Nucleic Acid Hybridization
the process of base pairing between a gene and a complementary sequence on another nucleic acid molecule.
Short Tandem Repeats (STR)
simple sequence DNA containing multiple tandemly repeated units of 2-5 nucleotides. Variations in STRs act as genetic markers in STR analysis, used to prepare genetic profiles.
Recombinant DNA
A DNA molecule made in vitro with segments from different sources.
Complementary DNA (cDNA)
a double-stranded DNA molecule made in vitro using mRNA as a template and the enzymes reverse transcriptase and DNA polymerase. A cDNA molecule corresponds to the exons of a gene.
Electroporation
a technique to introduce recombinant into cells by applying a brief electrical pulse to a solution containing the cells.

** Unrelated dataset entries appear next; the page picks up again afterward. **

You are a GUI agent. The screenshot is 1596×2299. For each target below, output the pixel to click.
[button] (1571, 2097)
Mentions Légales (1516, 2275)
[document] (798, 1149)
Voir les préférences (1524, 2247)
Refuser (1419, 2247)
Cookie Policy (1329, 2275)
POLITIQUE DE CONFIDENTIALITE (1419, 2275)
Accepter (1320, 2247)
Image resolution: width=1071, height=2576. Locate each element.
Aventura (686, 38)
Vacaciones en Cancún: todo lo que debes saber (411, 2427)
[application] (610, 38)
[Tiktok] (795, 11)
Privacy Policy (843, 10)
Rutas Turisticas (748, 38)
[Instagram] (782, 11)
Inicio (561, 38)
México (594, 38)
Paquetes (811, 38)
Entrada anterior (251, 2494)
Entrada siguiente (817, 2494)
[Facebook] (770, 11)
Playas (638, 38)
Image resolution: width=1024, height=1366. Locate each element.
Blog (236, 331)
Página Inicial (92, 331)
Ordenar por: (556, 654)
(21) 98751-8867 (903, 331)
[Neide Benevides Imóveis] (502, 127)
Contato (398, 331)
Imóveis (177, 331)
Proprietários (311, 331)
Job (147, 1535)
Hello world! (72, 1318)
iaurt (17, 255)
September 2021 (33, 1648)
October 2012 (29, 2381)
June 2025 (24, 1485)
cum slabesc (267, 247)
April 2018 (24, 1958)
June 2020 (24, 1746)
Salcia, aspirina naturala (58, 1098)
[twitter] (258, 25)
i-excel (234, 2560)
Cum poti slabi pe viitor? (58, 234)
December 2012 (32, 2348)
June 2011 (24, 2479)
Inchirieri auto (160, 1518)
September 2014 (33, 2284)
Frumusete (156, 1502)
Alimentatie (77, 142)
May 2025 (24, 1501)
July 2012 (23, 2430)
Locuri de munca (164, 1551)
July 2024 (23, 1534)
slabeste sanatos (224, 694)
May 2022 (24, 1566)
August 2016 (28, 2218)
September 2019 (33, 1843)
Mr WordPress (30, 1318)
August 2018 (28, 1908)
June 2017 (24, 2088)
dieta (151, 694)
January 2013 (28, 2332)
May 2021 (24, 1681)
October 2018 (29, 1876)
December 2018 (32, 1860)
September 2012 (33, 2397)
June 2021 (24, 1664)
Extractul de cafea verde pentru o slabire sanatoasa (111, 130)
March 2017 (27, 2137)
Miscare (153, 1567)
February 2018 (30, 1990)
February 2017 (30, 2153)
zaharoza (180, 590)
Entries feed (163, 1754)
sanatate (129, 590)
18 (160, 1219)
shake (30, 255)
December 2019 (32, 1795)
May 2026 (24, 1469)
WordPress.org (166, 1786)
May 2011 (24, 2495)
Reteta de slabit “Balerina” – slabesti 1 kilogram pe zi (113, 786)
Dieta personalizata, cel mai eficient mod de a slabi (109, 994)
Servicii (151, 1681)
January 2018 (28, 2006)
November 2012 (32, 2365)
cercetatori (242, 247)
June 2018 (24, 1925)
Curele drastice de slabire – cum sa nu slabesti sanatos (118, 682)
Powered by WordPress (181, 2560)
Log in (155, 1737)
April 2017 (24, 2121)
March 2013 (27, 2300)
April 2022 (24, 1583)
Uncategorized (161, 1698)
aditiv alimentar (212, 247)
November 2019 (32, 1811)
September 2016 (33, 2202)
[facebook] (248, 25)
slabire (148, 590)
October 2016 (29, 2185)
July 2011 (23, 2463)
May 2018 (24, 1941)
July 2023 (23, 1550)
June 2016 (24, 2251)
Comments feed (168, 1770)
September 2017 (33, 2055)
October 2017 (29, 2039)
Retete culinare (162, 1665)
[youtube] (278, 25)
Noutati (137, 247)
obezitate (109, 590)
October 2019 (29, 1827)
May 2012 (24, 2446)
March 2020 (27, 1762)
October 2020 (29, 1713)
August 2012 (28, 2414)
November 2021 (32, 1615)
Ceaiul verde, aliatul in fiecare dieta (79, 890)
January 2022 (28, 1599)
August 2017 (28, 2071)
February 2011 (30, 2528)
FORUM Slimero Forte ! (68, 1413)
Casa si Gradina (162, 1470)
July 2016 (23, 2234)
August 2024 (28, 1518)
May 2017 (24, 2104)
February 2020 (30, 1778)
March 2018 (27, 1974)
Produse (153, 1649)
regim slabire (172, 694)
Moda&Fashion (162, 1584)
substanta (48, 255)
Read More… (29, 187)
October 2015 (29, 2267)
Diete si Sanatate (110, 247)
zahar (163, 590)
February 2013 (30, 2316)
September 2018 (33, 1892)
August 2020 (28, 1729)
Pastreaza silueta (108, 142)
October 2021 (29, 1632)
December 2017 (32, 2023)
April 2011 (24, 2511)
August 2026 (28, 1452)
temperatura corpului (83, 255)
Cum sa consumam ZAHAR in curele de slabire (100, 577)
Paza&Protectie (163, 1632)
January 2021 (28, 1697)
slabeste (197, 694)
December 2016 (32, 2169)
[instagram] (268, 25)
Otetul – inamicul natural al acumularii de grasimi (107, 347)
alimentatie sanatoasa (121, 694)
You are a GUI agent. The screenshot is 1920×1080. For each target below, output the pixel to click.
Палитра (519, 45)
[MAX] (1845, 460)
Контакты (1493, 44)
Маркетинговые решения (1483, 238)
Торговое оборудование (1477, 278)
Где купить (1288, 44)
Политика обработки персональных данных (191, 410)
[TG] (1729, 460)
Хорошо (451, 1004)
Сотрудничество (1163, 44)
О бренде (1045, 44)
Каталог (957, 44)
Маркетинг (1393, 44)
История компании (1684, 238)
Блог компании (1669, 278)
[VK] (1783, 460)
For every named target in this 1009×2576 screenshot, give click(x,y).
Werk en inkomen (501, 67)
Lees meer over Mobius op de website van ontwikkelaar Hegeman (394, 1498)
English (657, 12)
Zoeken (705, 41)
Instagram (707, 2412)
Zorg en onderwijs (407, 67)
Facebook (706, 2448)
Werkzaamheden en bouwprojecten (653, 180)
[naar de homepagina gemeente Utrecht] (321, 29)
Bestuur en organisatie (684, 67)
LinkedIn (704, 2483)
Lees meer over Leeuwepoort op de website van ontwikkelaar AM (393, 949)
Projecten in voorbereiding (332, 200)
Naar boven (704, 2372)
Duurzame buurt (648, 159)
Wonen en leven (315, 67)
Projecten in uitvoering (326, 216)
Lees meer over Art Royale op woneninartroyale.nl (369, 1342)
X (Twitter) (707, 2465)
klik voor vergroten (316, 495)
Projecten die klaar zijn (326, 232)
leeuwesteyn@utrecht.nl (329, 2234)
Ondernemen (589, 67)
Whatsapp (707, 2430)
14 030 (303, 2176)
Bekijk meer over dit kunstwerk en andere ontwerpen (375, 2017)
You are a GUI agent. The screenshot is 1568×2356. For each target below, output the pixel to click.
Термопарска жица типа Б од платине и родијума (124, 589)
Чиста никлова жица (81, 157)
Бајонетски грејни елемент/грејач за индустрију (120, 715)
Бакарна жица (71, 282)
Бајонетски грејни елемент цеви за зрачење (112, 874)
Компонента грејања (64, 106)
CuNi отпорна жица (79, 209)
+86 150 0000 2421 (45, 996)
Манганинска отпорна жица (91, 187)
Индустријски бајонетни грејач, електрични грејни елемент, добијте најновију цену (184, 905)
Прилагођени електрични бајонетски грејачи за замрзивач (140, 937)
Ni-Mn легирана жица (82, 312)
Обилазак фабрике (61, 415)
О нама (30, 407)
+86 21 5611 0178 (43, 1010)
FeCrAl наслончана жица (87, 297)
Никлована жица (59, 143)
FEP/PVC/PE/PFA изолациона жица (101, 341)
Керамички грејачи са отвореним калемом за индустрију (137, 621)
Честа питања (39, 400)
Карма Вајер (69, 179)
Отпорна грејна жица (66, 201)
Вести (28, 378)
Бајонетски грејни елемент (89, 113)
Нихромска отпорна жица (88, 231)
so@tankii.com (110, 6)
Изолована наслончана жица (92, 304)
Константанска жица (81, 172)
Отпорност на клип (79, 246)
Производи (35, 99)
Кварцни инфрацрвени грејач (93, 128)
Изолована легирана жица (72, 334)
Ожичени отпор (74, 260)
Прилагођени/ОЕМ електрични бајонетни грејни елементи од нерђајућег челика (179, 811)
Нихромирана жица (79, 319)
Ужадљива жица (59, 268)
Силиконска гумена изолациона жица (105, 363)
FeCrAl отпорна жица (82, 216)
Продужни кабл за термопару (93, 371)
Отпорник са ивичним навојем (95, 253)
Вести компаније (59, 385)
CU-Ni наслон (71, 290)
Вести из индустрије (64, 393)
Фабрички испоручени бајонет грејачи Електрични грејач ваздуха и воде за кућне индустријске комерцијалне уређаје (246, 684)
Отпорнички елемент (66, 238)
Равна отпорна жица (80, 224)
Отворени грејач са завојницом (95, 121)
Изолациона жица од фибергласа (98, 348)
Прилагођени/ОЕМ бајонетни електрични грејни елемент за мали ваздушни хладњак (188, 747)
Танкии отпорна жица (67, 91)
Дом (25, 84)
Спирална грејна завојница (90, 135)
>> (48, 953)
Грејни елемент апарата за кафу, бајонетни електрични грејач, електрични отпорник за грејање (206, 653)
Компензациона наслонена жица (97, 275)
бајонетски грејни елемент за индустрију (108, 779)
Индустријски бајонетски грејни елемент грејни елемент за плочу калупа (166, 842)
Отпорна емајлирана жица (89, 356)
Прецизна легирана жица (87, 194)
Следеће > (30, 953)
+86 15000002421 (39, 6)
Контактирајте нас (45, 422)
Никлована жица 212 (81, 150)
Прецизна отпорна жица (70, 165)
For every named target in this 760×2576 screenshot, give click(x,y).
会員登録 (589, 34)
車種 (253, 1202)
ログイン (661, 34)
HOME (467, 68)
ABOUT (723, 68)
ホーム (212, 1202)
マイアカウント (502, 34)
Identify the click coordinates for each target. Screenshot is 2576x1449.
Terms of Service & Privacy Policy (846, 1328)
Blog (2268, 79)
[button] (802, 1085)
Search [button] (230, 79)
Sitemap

The pulse creates temporary holes in the cells’ plasma membranes, through which DNA can enter.
Nucleic Acid Probe
In DNA technology, a labeled single-stranded nucleic acid molecule used to locate a specific nucleotide sequence wherever it occurs; radioactive, fluorescent, or other labeling of the probe allows its location to be detected.
Genetic Profile
an individual’s unique set of genetic markers, detected most often today by PCR or, previously, by electrophoresis and nucleic acid probes.
Sticky End
a single-stranded end of a double-stranded restriction fragment.
Ti Plasmid
a plasmid of a tumor-inducing bacterium (the plant pathogen Agrobacterium) that integrates a segment of its DNA (T DNA) into a chromosome of a host plant. The Ti plasmid is frequently used as a vector for genetic engineering in plants.
Hybridization
In genetics, the mating or crossing of two true-breeding varieties.
Southern Blotting
a technique that enables specific nucleotide sequences to be detected in samples of DNA. It involves gel electrophoresis of DNA molecules and their transfer to a membrane (blotting), followed by nucleic acid hybridization with a labeled probe.